Sebab sebagai kepala negara, Dedi mengatakan presiden merupakan penyelenggara pemilihan. Sehingga pernyataan tersebut dapat merusak kualitas Pemilu.
"Statemen presiden boleh memihak dan boleh melakukan kampanye adalah statemen yang menyesatkan," kata Dedi kepada wartawan, Kamis (25/1/2024).
"Kalau presiden sebagai penyelenggara pemilihan lalu memihak maka ini bisa saja merusak kualitas dari proses elektoral itu," sambungnya.
Dia bilang, pernyataan Jokowi tersebut juga dapat memengaruhi Komisi Pemilihan Umum (KPU) dan juga Kementerian Dalam Negeri (Kemendagri) dalam menjalankan tugasnya selaku penyelenggara Pemilu. Meskipun KPU tidak tunduk secara langsung kepada presiden.

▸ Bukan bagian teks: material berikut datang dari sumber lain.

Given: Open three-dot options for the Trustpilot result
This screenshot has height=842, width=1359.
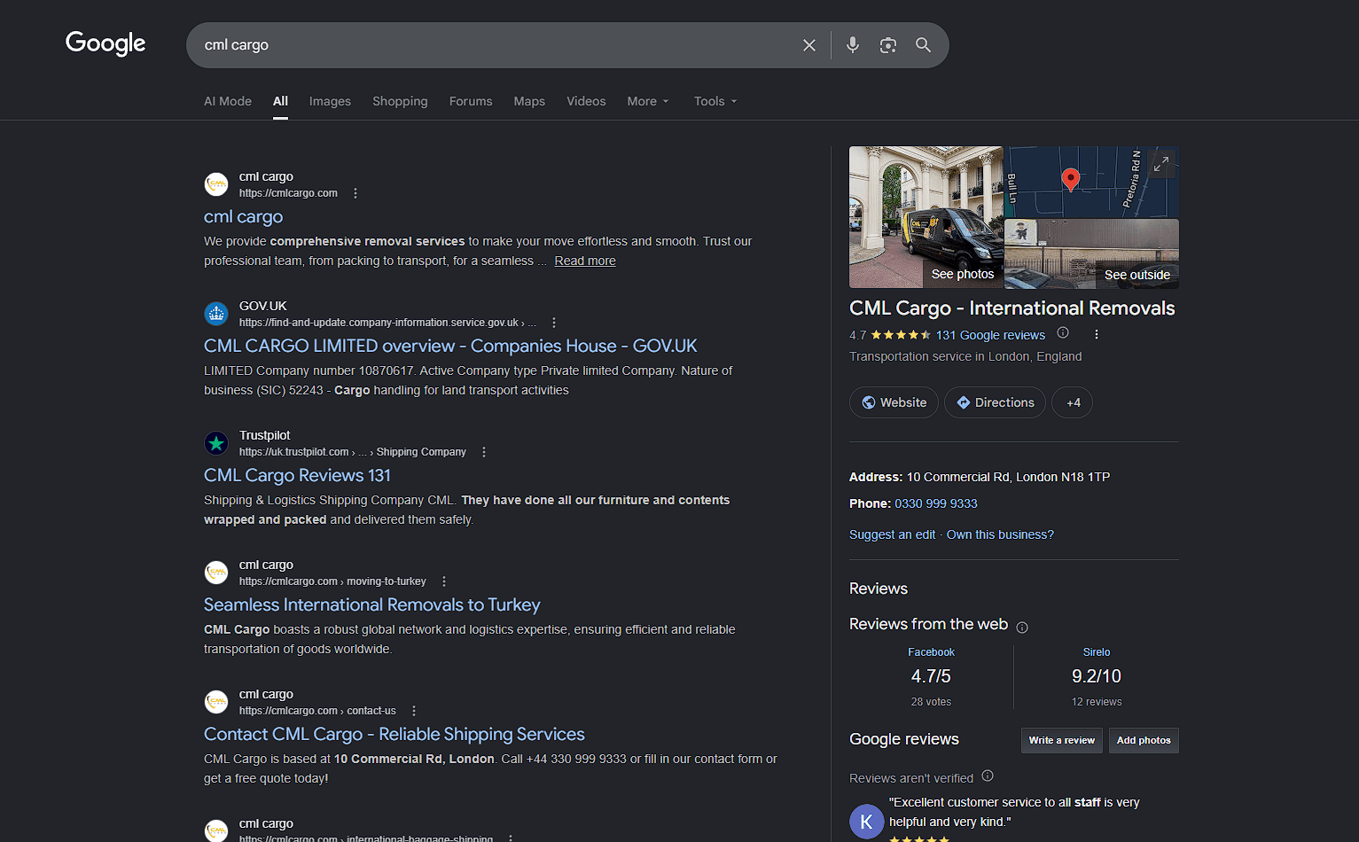Looking at the screenshot, I should 484,452.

"Karena secara psikologis, meskipun KPU tidak secara langsung tunduk pada presiden dalam penyelenggaraan Pemilu, presiden punya andil dalam menentukan komisionernya,” ujarnya.

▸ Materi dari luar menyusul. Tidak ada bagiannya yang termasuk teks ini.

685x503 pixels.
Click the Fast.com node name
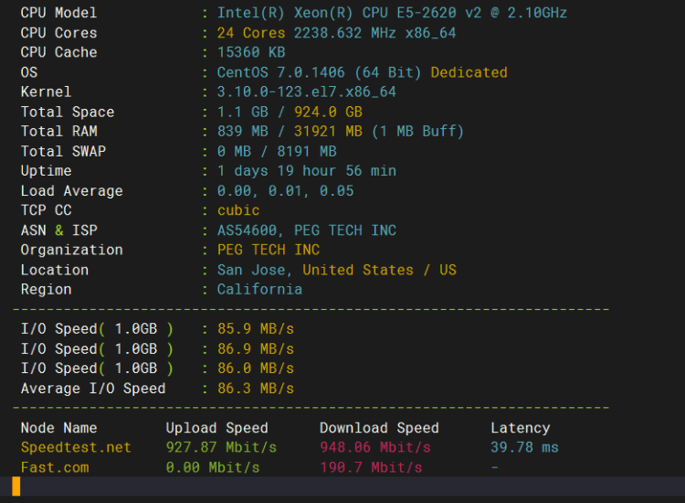click(55, 467)
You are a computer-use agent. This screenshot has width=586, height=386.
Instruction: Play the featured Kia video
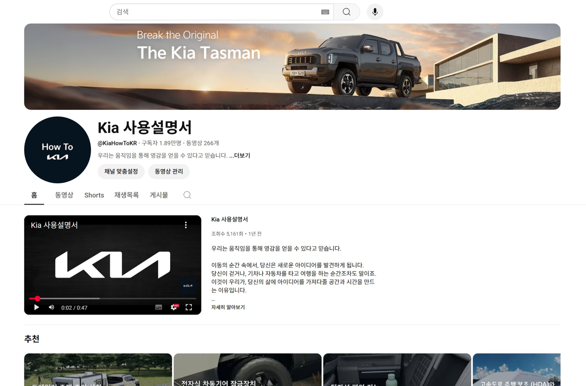[x=36, y=307]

Dedi lantas berpendapat presiden seharusnya bertindak sebagai seorang negarawan. Bertindak netral saja menurutnya tidak cukup bagi presiden.
"Beliau harus berpihak pada negara. Dalam arti, misalnya sekarang banyak anggota kabinet, para menteri, para wakil menteri, yang secara terang-terangan membela salah satu kandidat, presiden tidak bisa diam," jelasnya.

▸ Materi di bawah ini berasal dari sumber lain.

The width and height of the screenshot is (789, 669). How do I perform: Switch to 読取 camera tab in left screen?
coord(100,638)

Sementara pakar politik Ikrar Nusa Bhakti menyoroti adanya dualisme kebijakan dalam Undang-Undang Nomor 7 Tahun 2017 tentang Pemilu.
Baca Juga: Pernyataan Jokowi Bikin Takut, Bivitri: Bukan Pemilu Riang Gembira!
Di mana dalam undang-undang tersebut membolehkan presiden, menteri dan kepala daerah berkampanye. Namun ada asas umum yang mengatur bahwa ASN, TNI/Polri, kepala desa, dan anggota Satpol PP tidak boleh berkampanye.
“Mengapa ada dualisme kebijakan, pada tingkatan presiden, wapres, Menteri sampai wakil bupati boleh berkampanye sementara ASN tidak boleh?” ujarnya.
Ikrar juga menilai sulit membedakan aktivitas presiden dan menteri saat kunjungan kerja dengan kampanye.
“Karena kita tahu bahwa kunjungan presiden dan para menteri ke beberapa daerah itu tidak sedikit yang melakukan kampanye politik,” katanya.